-- Start Supplied data --

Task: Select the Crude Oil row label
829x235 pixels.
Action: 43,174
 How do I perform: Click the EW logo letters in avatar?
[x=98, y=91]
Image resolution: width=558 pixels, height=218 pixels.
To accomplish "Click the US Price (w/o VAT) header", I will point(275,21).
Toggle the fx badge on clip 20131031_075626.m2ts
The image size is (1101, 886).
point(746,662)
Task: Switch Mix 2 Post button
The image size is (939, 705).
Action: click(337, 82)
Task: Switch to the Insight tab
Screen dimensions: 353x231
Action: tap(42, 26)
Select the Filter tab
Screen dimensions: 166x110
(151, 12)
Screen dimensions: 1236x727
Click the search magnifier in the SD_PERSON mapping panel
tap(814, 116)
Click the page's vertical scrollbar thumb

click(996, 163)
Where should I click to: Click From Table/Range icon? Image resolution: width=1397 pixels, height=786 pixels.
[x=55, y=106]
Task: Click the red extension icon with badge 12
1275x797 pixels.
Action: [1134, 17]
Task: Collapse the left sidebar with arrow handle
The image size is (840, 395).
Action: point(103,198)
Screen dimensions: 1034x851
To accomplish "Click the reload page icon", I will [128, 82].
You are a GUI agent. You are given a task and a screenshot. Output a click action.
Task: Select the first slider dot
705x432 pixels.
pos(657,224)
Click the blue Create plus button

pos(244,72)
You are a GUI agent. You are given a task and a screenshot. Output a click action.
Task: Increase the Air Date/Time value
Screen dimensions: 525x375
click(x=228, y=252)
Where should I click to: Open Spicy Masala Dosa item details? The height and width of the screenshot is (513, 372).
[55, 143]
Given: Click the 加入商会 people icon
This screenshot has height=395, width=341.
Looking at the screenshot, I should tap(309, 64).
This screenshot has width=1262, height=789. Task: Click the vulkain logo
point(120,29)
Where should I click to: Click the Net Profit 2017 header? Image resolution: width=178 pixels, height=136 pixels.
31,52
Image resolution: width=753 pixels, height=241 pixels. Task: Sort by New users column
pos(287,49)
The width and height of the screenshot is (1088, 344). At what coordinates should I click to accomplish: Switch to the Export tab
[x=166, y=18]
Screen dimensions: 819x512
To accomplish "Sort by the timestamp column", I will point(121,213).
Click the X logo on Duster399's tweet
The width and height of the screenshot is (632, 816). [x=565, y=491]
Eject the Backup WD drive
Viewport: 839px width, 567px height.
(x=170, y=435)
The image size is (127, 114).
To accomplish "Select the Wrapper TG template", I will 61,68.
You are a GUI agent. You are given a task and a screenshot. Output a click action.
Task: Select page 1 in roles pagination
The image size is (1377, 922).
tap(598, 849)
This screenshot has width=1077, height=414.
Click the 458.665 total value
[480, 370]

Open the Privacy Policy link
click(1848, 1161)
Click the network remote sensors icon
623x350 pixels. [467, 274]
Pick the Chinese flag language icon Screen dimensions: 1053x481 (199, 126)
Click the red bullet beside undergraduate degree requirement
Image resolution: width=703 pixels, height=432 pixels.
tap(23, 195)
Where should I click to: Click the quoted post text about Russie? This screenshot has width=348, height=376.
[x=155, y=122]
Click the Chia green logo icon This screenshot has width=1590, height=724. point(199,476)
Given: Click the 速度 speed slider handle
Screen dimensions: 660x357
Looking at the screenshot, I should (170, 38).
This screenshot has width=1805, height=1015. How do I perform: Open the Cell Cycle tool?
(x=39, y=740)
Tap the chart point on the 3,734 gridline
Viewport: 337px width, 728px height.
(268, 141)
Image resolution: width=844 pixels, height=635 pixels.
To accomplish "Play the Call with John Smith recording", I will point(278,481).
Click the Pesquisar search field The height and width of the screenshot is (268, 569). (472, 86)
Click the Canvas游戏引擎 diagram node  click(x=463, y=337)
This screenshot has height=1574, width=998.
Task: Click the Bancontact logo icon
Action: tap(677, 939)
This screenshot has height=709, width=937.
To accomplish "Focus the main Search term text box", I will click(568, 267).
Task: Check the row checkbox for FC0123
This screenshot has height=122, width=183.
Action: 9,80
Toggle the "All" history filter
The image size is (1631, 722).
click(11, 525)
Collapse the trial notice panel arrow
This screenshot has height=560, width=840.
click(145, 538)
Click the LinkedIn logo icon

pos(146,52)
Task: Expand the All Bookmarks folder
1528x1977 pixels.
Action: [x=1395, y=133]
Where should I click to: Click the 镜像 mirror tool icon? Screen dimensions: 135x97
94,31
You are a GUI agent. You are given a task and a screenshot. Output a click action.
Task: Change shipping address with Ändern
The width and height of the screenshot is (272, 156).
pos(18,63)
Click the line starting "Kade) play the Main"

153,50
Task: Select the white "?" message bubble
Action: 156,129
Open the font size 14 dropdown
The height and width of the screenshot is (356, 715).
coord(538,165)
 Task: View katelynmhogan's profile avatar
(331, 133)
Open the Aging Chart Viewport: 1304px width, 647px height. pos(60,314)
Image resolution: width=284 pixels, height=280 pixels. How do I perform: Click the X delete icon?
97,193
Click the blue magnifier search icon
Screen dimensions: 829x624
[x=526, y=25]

-- End Supplied data --

[Exercise prompt]
How many of the lines above contain the string "slider", with case counting? Give only the number.

[Output of the task]
2